How do you hack on GNOME? How can we do better?



As we move to Wayland, some of the ways we used to work on the core parts of GNOME (like gnome-shell 
--replace) no longer work. I think this is a good time to look at how we hack on GNOME, how we can make it 
more standard and obvious for newcomers, and how we can make it easier.

We can classify hacking on "GNOME" (taken very widely) into the following:

 1) Hacking on system components that require hardware access (kernel drivers, NetworkManager)
 2) Hacking on system components that don't inherently require hardware access (kernel filesystems, systemd, 
polkit, gdm)
 3) Hacking on session level components (gnome-session, gnome-shell, gnome-settings-daemon), and the 
libraries they use (gnome-desktop, clutter)
 4) Hacking on libraries (gtk+)
 5) Hacking on applications

Which ones of these do you do?
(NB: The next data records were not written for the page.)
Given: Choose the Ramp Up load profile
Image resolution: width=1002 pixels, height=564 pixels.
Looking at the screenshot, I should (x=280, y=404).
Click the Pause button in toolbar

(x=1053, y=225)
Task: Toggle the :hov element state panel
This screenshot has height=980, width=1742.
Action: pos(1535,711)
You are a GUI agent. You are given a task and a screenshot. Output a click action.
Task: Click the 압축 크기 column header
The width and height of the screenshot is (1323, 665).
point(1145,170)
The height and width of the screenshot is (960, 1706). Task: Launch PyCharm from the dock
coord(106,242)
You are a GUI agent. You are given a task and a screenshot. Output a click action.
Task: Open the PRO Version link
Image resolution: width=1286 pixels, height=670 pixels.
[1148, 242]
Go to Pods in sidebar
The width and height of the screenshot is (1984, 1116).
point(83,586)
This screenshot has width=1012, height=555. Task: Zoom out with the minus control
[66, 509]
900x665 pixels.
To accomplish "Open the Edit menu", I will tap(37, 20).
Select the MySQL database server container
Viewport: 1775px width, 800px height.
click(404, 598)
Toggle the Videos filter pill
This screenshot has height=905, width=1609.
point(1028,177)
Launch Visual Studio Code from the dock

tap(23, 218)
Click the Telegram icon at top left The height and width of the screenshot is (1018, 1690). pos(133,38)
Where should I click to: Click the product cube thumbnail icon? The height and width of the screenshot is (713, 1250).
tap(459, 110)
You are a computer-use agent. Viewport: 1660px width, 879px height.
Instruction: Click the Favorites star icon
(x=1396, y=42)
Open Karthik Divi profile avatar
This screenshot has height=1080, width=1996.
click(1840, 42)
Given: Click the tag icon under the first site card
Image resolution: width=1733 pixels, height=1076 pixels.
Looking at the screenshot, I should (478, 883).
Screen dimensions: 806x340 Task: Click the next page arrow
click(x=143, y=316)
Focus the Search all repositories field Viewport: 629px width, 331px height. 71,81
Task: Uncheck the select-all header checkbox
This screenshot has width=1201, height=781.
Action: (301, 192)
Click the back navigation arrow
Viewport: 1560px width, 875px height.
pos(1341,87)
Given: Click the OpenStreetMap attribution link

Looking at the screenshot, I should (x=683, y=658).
How do you do it? Is 'jhbuild run' sufficient for your needs? Do you log into 
a jhbuild session? as yourself? as a test user? Do you replace system level components? With 'make install'? 
By building packages? Do you use gnome-continuous?

4 and 5 are handled pretty well by jhbuild. I think we can do better in the future for 5 using xdg-app - 
application checkouts could be entirely self-contained, with 'make' automatically downloading the right 
version of the GNOME SDK if not already present.

3 seems like a place where we can make progress - the vague idea I have is:

 - Move our standard install location back to /opt
 - Have utility scripts that set up a test user
 - Have hotkeys that switch directly back and forth between the main session and the test user session and 
respawn the test session

We could theoretically address 2 by having our standard test setup to run in a VM, but a lot of aspects of 
the system don't test well in a VM - touchscreen input, multimonitor, networking UI, sound, etc. And running 
in a VM isn't possible with jhbuild, so we'd have to switch to gnome-continuous for builds, and it's not 
really designed for the same use case as jhbuild - the initial build and cycle times are much bigger.

Addressing 1 systemically would not only require us to switch to gnome-continuous, it requires actually 
rebooting into the gnome-continuous tree - so in essence the user would be working in an ostree based 
operating system. This seems very much out of scope.

Thoughts? I feel that we don't have a good story for someone coming in and wanting to hack on the core parts 
of GNOME right now, but perhaps there are things that I'm not aware of.